So when I perform a case-insensitive search as previously discussed, I'll end up with three (count 'em 3) records. Thankfully, there is a solution (of sorts): expression indexes.

PostgreSQL allows you to create indexes based on expressions, say for example LOWER(name), allowing us to create a unique, case-insensitive index as simply as:

CREATE UNIQUE INDEX index_countries_on_name ON countries (LOWER(name));

Ok, so perhaps you knew this already and you're wondering what all this has to do with Rails? Well I'm glad you asked.

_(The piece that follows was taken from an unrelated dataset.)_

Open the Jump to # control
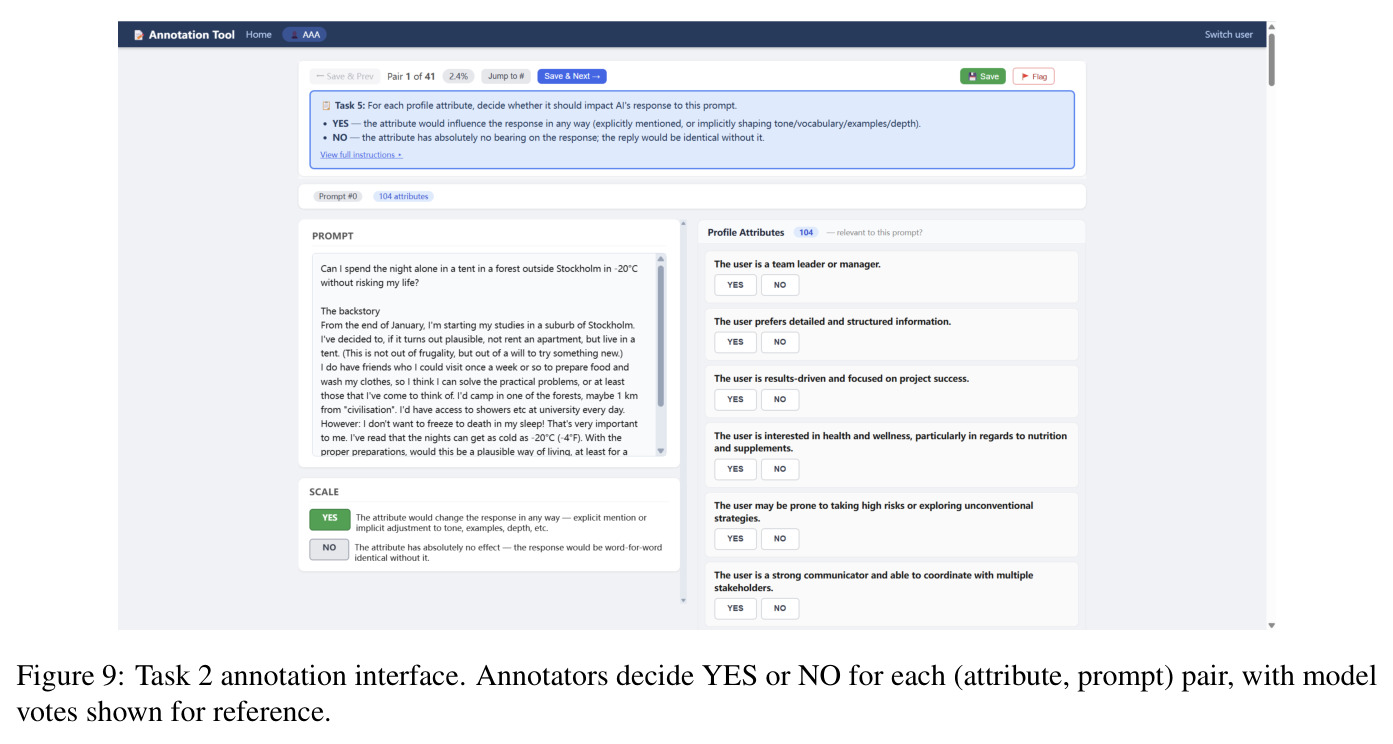tap(506, 76)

Rails (as of 1.2) has a new option for validates_uniqueness_of named, oddly enough, case_sensitive. This is assumed to be true by default (meaning all searches are case-sensitive). Set it to false however and you'll magically get validation queries that look like:

SELECT * FROM countries WHERE (LOWER(countries.name) = 'australia') LIMIT 1;

To compliment this feature, I've recently enhanced the RedHill on Rails Plugins in two interesting (and hopefully useful) ways.

The first is in the core and supports the creation of case-insensitive indexes during schema migration:

add_index :countries, [:name], :unique => true, :case_sensitive => false

The second is in schema validations and causes case_sensitive => false to be passed as an option to validates_uniqueness_of whenever a case-insensitive index is detected.

(I also looked at the possibility of automagically surrounding query parameters, etc. with LOWER() inside find methods but given the myriad forms queries can take, it seems altogether too difficult for my feeble mind at this point.)

The upshot of all this is that at the very least, it should now be possible to add case-insensitivity to your queries and be assured that (bugs not withstanding) the performance of your application won't suddenly plummet as a consequence.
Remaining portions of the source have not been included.